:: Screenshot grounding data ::
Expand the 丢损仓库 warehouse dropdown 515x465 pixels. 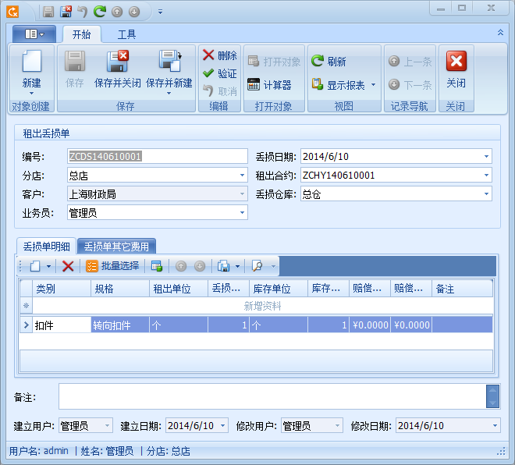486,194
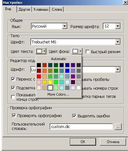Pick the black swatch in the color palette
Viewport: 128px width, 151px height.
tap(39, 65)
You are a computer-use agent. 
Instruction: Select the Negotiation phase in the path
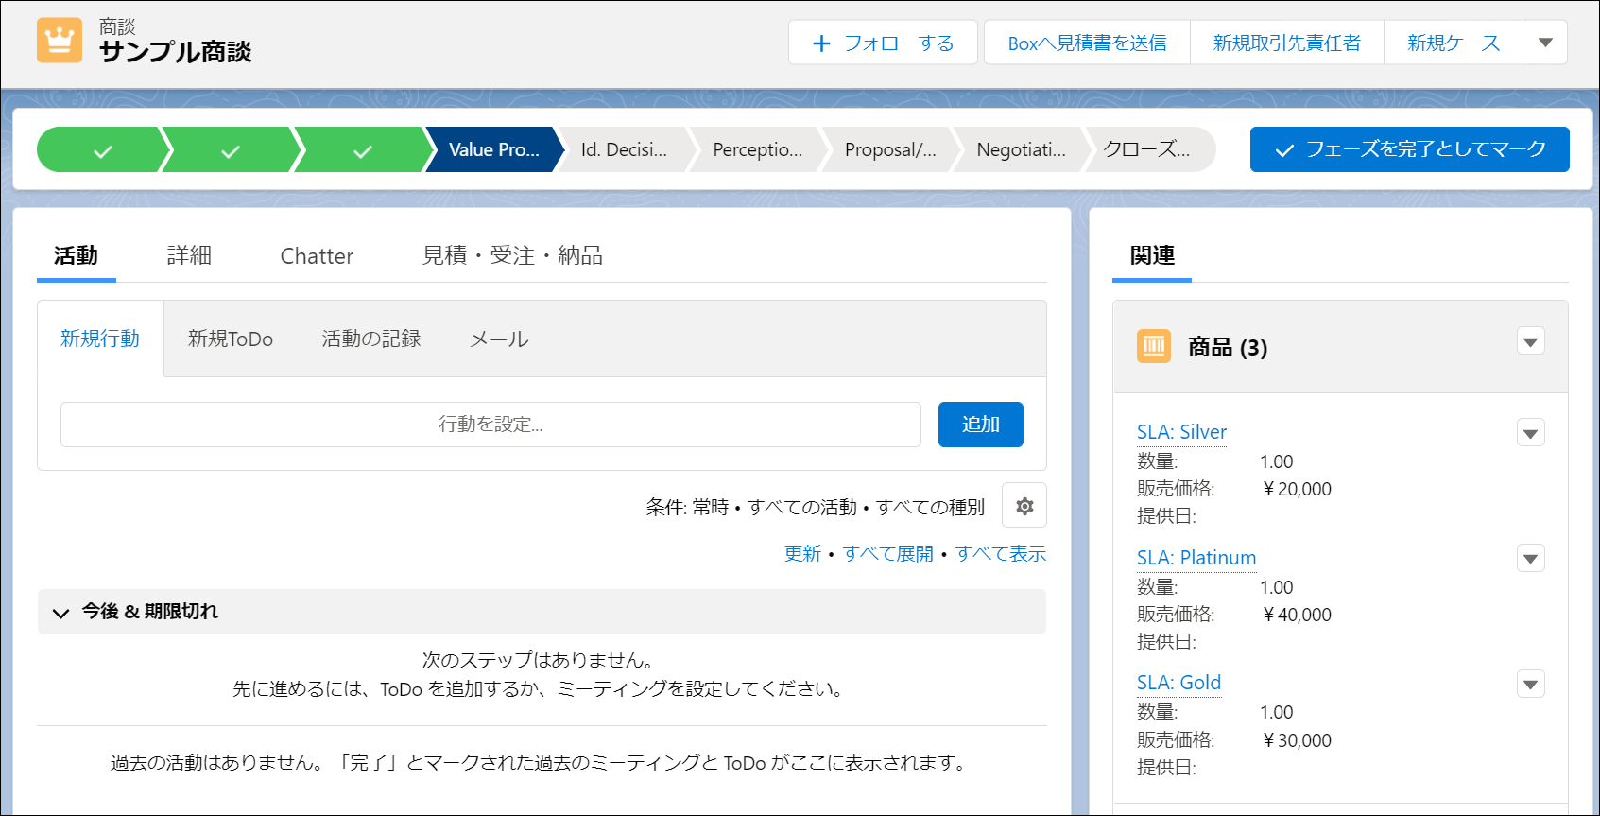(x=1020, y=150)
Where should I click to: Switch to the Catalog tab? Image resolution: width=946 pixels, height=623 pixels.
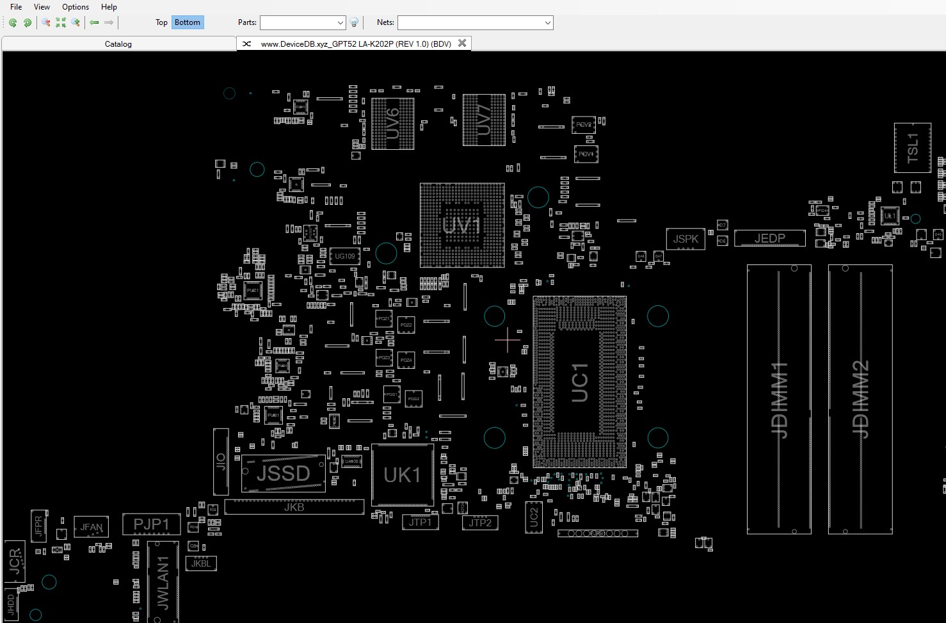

:: Work to be completed ::
Each line from the one that holds "You are a computer-use agent." through the end of the entries must be returned exactly, while any pictures stay out.

:: Expected answer ::
You are a computer-use agent. 
Instruction: Select the Negotiation phase in the path
(x=1020, y=150)
Where should I click to: Switch to the Catalog tab? Image resolution: width=946 pixels, height=623 pixels.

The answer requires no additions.